PROBLEM REQUIREMENTS
In the entries below, find the line with "विचित्र पहल संस्था (391, 1261)" and the line with "Mughal sarai (360, 1162)"; give again those lines and every line between them, exactly.

DATA FOR THIS EXERCISE
>>
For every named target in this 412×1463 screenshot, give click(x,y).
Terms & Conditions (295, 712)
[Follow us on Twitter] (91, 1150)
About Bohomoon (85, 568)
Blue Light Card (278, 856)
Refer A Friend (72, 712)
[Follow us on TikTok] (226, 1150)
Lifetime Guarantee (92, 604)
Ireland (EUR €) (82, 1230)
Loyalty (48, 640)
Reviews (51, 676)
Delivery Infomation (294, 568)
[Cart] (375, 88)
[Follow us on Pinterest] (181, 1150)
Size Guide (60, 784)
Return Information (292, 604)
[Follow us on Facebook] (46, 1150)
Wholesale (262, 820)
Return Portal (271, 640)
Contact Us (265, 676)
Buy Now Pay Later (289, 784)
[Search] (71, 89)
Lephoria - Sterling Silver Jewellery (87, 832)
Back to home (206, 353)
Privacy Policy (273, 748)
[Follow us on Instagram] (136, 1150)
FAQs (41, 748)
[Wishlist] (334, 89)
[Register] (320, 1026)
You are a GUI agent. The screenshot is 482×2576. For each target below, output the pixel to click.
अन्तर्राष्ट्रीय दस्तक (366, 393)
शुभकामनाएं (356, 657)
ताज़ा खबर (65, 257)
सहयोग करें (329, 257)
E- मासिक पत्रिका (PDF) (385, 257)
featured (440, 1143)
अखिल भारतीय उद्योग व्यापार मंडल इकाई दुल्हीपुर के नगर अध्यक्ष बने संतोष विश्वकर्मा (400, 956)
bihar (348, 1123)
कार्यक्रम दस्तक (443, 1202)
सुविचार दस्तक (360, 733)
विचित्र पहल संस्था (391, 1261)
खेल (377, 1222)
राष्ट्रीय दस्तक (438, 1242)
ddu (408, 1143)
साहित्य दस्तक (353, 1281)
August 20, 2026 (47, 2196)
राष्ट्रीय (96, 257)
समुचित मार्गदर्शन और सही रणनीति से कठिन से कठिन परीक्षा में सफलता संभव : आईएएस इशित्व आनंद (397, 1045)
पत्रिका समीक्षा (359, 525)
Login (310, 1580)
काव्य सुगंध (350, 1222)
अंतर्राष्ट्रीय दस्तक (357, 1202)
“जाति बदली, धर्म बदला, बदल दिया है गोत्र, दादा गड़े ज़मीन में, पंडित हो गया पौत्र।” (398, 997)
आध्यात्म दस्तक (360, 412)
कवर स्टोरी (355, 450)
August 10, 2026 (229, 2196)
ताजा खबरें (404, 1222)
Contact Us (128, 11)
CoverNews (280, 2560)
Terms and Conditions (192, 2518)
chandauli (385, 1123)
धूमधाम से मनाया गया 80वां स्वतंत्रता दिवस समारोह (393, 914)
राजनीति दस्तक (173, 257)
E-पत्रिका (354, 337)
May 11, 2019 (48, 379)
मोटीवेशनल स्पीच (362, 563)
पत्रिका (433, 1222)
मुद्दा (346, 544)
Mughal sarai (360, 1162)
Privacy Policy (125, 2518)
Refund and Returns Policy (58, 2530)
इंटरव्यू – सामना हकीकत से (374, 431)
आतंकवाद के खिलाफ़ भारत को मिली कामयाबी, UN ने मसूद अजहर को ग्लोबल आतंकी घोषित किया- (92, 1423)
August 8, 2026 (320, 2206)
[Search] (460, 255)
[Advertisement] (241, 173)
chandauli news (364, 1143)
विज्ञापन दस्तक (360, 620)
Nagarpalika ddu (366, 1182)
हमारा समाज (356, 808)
<<
SOLUTION FOR THIS PROBLEM
विचित्र पहल संस्था (391, 1261)
खेल (377, 1222)
राष्ट्रीय दस्तक (438, 1242)
ddu (408, 1143)
साहित्य दस्तक (353, 1281)
August 20, 2026 (47, 2196)
राष्ट्रीय (96, 257)
समुचित मार्गदर्शन और सही रणनीति से कठिन से कठिन परीक्षा में सफलता संभव : आईएएस इशित्व आनंद (397, 1045)
पत्रिका समीक्षा (359, 525)
Login (310, 1580)
काव्य सुगंध (350, 1222)
अंतर्राष्ट्रीय दस्तक (357, 1202)
“जाति बदली, धर्म बदला, बदल दिया है गोत्र, दादा गड़े ज़मीन में, पंडित हो गया पौत्र।” (398, 997)
आध्यात्म दस्तक (360, 412)
कवर स्टोरी (355, 450)
August 10, 2026 (229, 2196)
ताजा खबरें (404, 1222)
Contact Us (128, 11)
CoverNews (280, 2560)
Terms and Conditions (192, 2518)
chandauli (385, 1123)
धूमधाम से मनाया गया 80वां स्वतंत्रता दिवस समारोह (393, 914)
राजनीति दस्तक (173, 257)
E-पत्रिका (354, 337)
May 11, 2019 (48, 379)
मोटीवेशनल स्पीच (362, 563)
पत्रिका (433, 1222)
मुद्दा (346, 544)
Mughal sarai (360, 1162)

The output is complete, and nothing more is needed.